AI Documents
| Feature Name | AI Documents |
| Feature ID | CrestApps.OrchardCore.AI.Documents |
Provides the foundation for document processing, text extraction, and Retrieval-Augmented Generation (RAG) capabilities.
Overview
This module is the foundation for all document-related functionality in the CrestApps AI suite. It provides document upload, text extraction, embedding, and RAG (Retrieval-Augmented Generation) capabilities shared by both AI Chat Interactions and AI Profiles.
The base feature is enabled by dependency only — it activates automatically when either AI Documents for Chat Interactions or AI Documents for Profiles is enabled.

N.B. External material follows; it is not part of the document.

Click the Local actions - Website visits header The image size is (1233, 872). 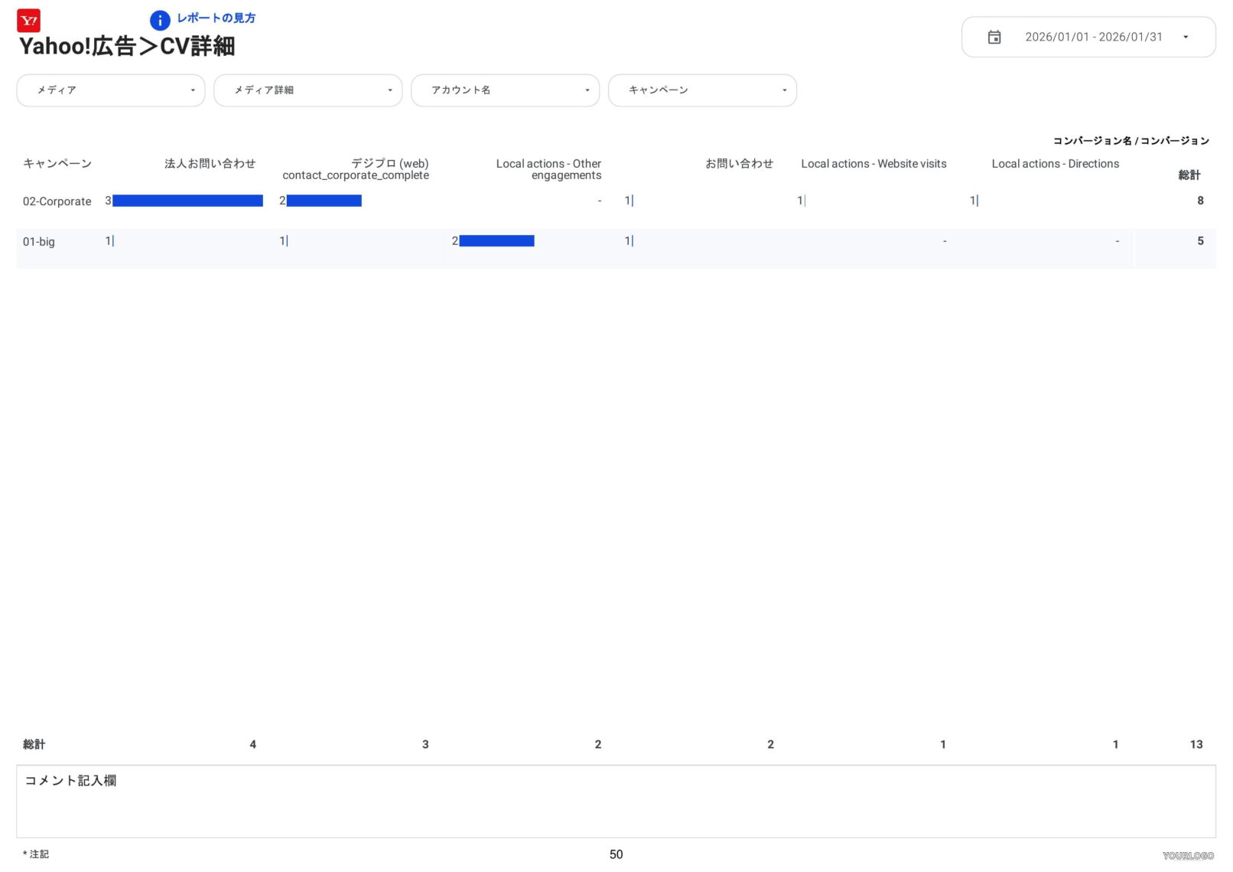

The base feature (CrestApps.OrchardCore.AI.Documents) provides the shared infrastructure used by both chat interaction and profile document features:
- Unified Document Store: A single
IAIDocumentStorefor storing and querying documents across all reference types (chat interactions, profiles) - Text Extraction: Automatic text extraction from uploaded documents via registered
IngestionDocumentReaderimplementations (fromMicrosoft.Extensions.DataIngestion) - Settings UI: Admin settings page for configuring the default document index (Settings > Artificial Intelligence)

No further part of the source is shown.